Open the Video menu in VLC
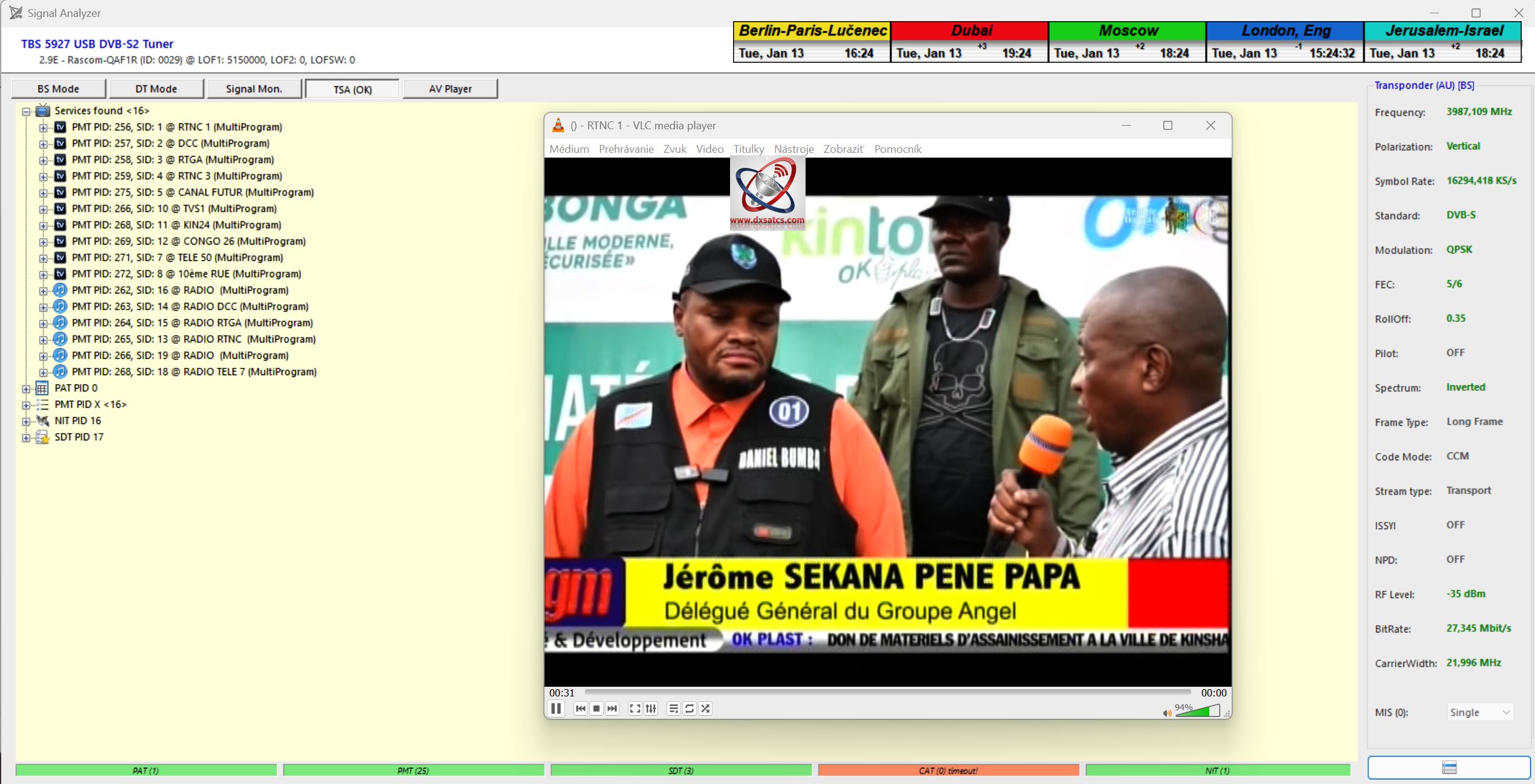The width and height of the screenshot is (1535, 784). pos(709,149)
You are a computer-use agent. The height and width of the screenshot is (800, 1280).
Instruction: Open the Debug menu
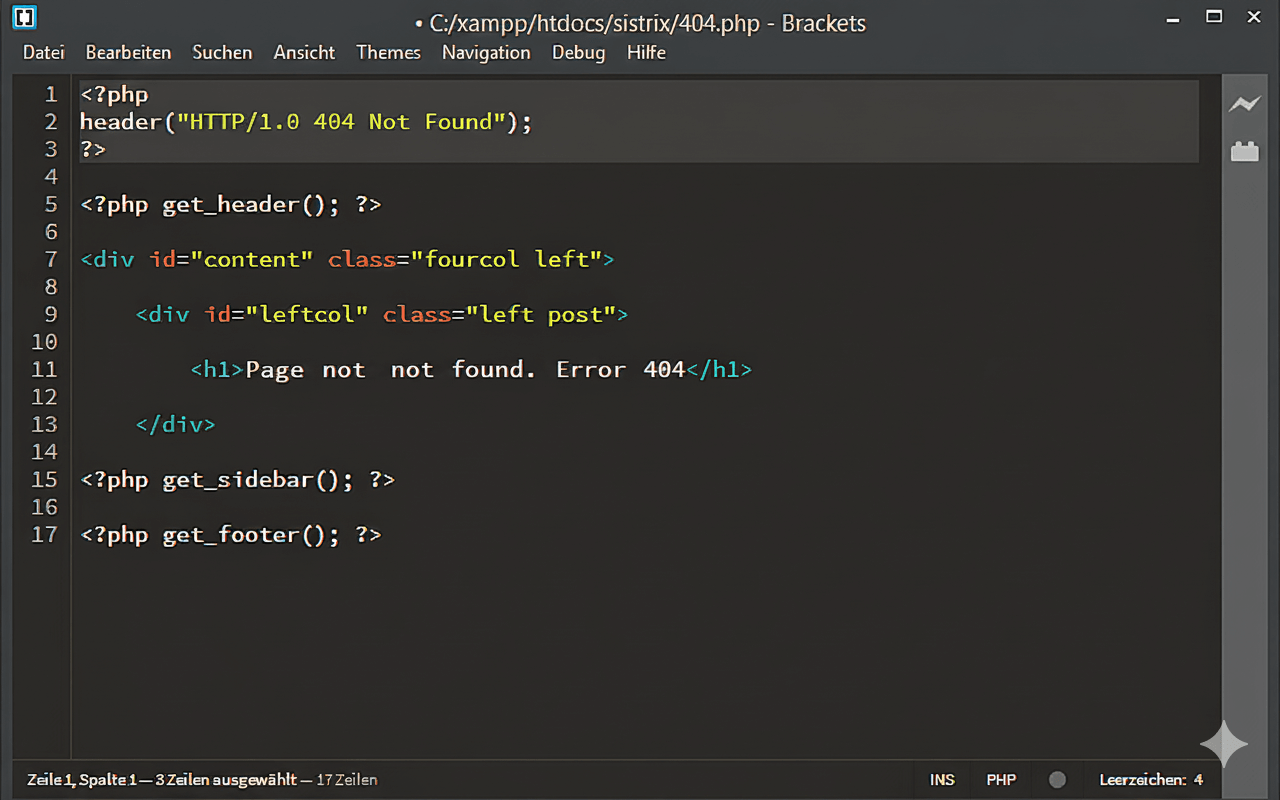click(578, 53)
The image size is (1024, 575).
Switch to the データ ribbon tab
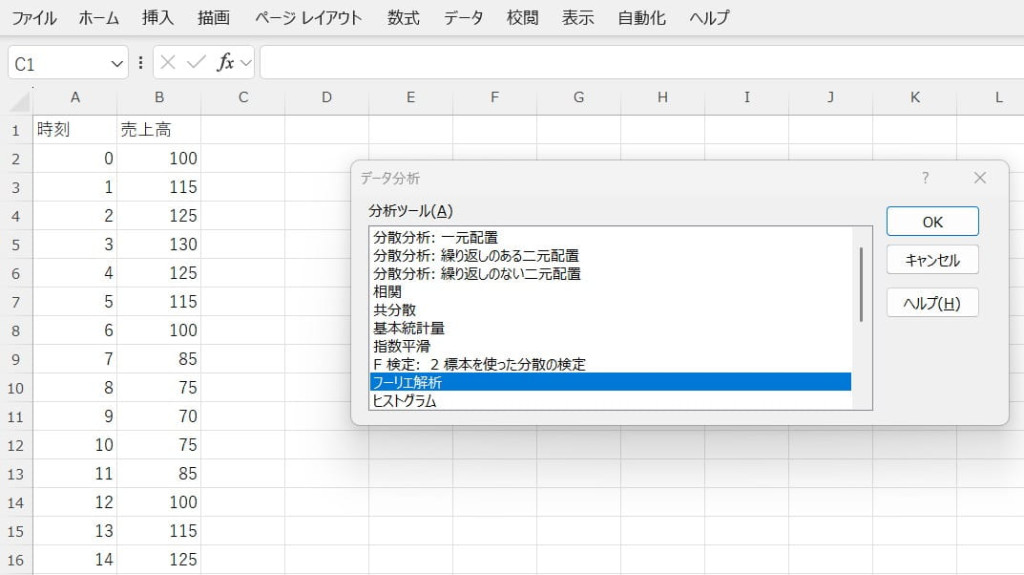coord(463,18)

#####

● GIVEN REQUEST:
Retype the lines running from the one containing "The image size is (1024, 575)." through the last line, inclusive, and leave the pictures out.

● RESPONSE TO THIS TASK:
The image size is (1024, 575).
Switch to the データ ribbon tab
coord(463,18)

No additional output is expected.